▶ [Dataset entries]
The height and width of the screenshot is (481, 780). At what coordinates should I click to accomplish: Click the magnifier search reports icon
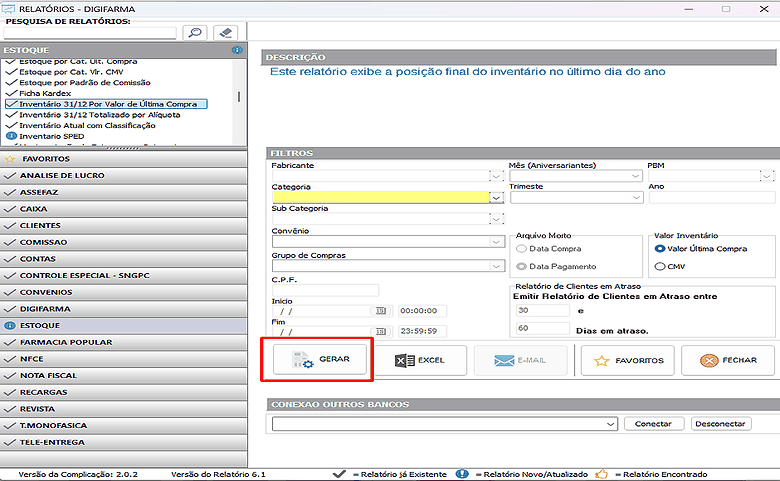[195, 33]
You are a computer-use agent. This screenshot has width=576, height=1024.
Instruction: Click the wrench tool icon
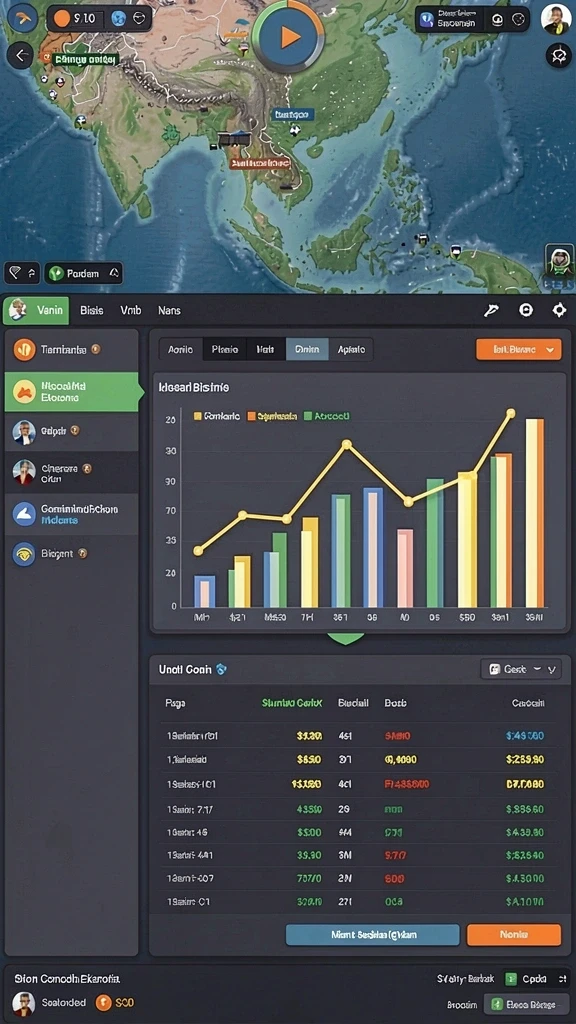point(490,311)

▶ [Task directions] Word for word, retype all of the data above, but include no pictures.

▶ [Final answer]
The height and width of the screenshot is (481, 780). At what coordinates should I click to accomplish: Click the magnifier search reports icon
[195, 33]
You are a computer-use agent. This screenshot has width=576, height=1024.
Instruction: Click the wrench tool icon
point(490,311)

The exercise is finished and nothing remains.